Proposta de Bolsonaro pode matar milhões de brasileiros, inclusive os mais jovens
Isolamento vertical – só de idosos e pessoas com doenças como hipertensão e diabetes - pode matar milhares de brasileiros e brasileiras com menos de 40 anos, afirma médico
Publicado: 02 Abril, 2020 - 13h06 | Última modificação: 02 Abril, 2020 - 14h26
Escrito por: Érica Aragão
Os milhares de caixões, de idosos e pessoas mais jovens, que morreram vitimadas pelo novo coronavírus (Covid-19) em mais de 180 países, inclusive no Brasil, desmentem a tese de Jair Bolsonaro de que só deve ficar em isolamento social quem está nos grupos de risco, os idosos e as pessoas que têm doenças como diabetes, hipertensão.

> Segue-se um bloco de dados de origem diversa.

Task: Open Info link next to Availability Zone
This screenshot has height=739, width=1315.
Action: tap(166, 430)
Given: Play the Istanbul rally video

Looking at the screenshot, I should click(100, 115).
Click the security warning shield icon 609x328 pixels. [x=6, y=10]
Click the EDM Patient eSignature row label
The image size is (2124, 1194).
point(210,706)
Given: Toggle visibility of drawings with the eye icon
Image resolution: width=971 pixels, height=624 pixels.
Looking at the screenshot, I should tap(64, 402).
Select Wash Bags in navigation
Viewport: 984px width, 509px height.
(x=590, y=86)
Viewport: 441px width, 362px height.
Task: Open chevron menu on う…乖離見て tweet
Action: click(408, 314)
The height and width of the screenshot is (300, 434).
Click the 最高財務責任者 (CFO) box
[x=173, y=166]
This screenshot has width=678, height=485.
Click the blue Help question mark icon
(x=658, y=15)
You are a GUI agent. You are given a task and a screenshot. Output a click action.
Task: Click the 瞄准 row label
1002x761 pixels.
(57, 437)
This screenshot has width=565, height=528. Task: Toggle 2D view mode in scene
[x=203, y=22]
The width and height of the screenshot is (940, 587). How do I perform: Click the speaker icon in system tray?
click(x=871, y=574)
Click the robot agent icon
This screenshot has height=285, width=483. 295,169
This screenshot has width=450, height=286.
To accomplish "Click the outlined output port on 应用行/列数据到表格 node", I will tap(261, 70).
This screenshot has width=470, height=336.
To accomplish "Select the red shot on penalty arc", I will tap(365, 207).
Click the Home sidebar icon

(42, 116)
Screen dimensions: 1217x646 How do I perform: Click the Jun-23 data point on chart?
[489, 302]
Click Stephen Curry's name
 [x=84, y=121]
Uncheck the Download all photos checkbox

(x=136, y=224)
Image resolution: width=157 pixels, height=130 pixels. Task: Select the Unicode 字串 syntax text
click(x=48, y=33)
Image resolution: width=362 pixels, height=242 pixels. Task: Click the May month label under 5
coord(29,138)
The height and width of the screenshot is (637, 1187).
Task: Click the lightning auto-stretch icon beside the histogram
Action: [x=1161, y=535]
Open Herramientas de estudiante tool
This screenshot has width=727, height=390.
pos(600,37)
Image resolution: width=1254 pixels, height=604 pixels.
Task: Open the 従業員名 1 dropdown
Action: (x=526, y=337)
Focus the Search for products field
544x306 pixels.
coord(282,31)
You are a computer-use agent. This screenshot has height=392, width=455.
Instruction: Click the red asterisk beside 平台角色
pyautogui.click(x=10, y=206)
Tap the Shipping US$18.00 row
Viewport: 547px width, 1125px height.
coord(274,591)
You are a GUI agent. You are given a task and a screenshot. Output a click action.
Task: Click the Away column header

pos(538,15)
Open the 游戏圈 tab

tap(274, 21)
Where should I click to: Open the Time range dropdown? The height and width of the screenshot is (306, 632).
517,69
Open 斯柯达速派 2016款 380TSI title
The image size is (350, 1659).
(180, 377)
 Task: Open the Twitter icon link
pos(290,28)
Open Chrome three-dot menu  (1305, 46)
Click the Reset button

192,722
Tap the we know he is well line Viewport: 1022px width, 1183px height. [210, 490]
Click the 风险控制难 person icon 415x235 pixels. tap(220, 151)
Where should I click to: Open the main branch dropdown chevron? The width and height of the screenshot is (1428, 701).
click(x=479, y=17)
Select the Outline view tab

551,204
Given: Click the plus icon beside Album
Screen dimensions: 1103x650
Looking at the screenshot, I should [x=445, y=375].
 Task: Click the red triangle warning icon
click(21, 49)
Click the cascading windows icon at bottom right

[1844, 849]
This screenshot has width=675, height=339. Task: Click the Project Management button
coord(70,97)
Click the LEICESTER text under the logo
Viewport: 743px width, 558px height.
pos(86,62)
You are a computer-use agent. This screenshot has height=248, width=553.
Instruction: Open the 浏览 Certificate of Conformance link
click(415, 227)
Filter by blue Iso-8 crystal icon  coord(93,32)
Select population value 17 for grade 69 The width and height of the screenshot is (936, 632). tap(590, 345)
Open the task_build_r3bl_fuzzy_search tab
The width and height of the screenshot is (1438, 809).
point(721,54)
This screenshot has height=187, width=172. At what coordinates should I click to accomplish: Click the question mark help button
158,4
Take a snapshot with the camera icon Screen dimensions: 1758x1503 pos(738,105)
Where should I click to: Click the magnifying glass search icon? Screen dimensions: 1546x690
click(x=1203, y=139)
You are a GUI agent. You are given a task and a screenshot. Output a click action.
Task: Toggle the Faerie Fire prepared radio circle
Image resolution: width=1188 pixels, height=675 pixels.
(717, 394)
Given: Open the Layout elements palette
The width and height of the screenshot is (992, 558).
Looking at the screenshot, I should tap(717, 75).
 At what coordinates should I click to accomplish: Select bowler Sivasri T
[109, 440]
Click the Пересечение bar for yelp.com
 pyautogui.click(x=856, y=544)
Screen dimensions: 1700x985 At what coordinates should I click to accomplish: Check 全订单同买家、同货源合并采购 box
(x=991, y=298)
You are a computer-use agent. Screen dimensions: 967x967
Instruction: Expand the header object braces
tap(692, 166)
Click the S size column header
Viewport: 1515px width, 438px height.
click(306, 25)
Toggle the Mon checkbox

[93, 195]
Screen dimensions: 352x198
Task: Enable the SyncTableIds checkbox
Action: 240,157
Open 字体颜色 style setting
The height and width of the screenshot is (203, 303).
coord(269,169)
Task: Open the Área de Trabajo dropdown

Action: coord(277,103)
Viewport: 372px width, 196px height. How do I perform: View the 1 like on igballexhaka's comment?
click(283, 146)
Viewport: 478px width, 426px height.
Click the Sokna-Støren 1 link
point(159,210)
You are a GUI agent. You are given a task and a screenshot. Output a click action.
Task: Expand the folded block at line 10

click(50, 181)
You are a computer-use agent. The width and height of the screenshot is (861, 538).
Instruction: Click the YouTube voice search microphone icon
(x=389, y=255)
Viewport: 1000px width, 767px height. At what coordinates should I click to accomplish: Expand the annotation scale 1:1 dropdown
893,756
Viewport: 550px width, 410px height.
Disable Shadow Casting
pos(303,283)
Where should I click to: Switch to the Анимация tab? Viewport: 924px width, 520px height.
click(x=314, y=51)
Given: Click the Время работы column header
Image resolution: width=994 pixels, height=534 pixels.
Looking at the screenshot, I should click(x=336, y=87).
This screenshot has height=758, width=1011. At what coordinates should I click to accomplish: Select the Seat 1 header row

A proposta, definida por ele como isolamento vertical, cujo argumento é não parar a economia, vai na contramão das medidas adotadas por países como Estados Unidos, Espanha, Itália, França e Argentina, que paralisaram suas economias colocando milhões de pessoas em quarentena para conter a disseminação da Covid-19.
Os países que foram contra a recomendação da Organização Mundial da Saúde (OMS) de isolamento social para conter a expansão do vírus, hoje lamentam as milhares de vítimas fatais, que não têm sequer onde enterrar, afirma o médico infectologista e deputado Federal pelo PT, Alexandre Padilha.
“Esse debate que, infelizmente, Bolsonaro faz no Brasil hoje aconteceu em países da Europa e da Ásia há dois meses e o que estamos vendo são mortes que nem cabem em seus cemitérios e até caminhões do exército carregavam mortos”.
“Nós queremos que o Brasil siga o caminho dos países que decidiram salvar vidas, salvar renda das pessoas e manter ações de isolamentos social para todos e todas”, afirmou Padilha.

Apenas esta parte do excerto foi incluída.